Le retour de l’union de la gauche

Dans les autres partis de gauche, l’arrivée fracassante de Martin Schulz est accueillie avec un mélange de scepticisme narquois et d’espoir. Les promesses d’égalité fiscale du social-démocrate font sourire Sven Giegold, vice-président des Verts européens, tout comme son collègue de Die Linke Fabio de Masi : « Je ne peux pas croire au combat de Schulz pour l’égalité fiscale, alors que dans l’affaire Luxleaks, il a passé son temps à freiner. Et je n’ai jamais entendu de sa part une critique claire sur les règles fiscales au Luxembourg », explique M. de Masi.

La co-présidente du groupe parlementaire de Die Linke, également co-tête de liste du parti, Sarah Wagenknecht, se demande pourquoi elle devrait croire les promesses de justice sociale d’un parti « dont la politique a produit une situation que Martin Schulz déplore aujourd’hui à juste titre ». Également méfiante, la présidente du parti Die Linke Katja Kipping estime que Schulz doit aller plus loin : « L’allongement du temps de versement de l’allocation chômage n’est qu’un des nombreux éléments nécessaires pour corriger l’Agenda 2010 », explique-t-elle. Elle demande la suppression du régime très strict de sanctions appliquées aux chômeurs et une augmentation sensible du salaire minimum. Pour leur part, les écologistes et les jeunes sociaux-démocrates demandent à en savoir plus sur ses propositions écologiques, éducatives et pour un meilleur accès au logement social.

 

Martin Schulz à son arrivée au conseil européen, le 27 juin, après avoir donné son accord de principe sur le budget.

 

Malgré tout, l’arrivée de Martin Schulz a rouvert le jeu électoral et politique allemand. Il offre, pour la première fois depuis douze ans, une « nouvelle orientation » aux électeurs. C’est-à-dire la perspective d’une alternance à gauche. Déjà les candidats des Grünen, Cem Özdemir et Katrin Göring-Eckardt, estiment que « même une coalition rouge-verte pourrait être possible » et que les positions du SPD et des écologistes « se recoupent en de nombreux points ». Chez Die Linke, on ne note pas encore de revirement comme chez les Verts qui, il y a peu, pariaient encore sur le ticket Merkel. Cependant, on sait que le parti milite depuis sa création pour une union de la gauche et rêve d’être partie prenante d’une coalition gouvernementale.
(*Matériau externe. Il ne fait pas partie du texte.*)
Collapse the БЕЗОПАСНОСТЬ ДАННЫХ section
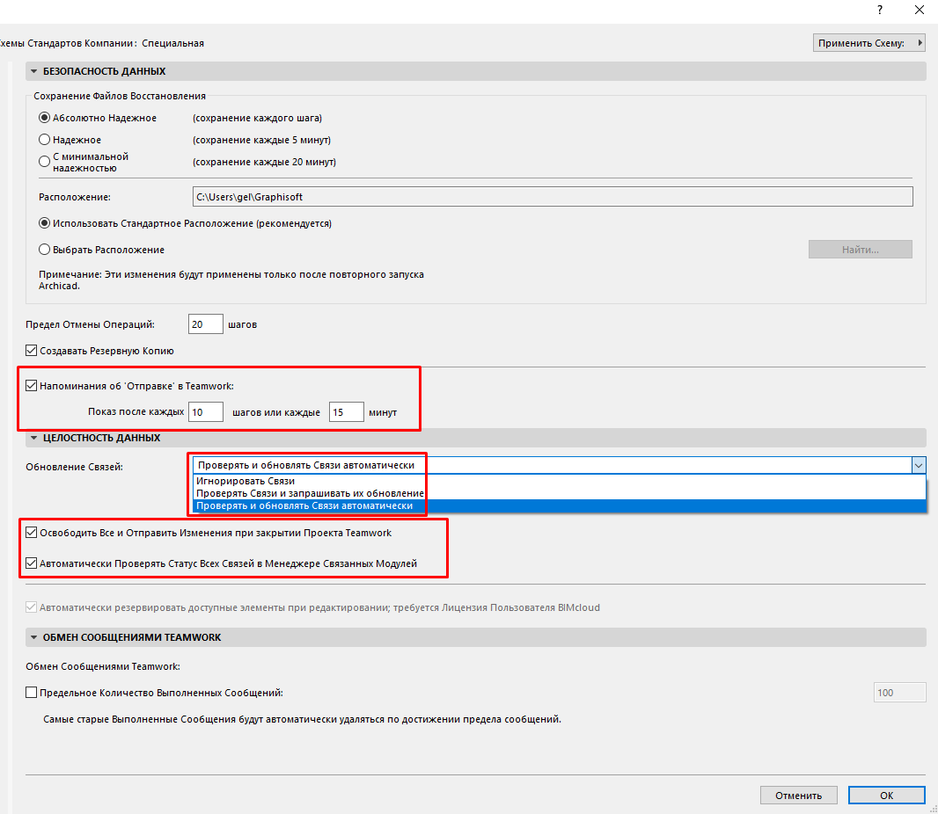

Il est donc possible que Die Linke soit au rendez-vous fixé par le SPD. Remplacer Merkel et Schäuble et offrir une alternative politique qui ferait aussi changer la ligne politique européenne de l’Allemagne, c’est à cause d’une telle perspective, et dans l’attente d’un programme électoral solide, que M. Schulz mobilise même ceux qui le trouvent trop libéral ou trop compromis par son action au Parlement européen.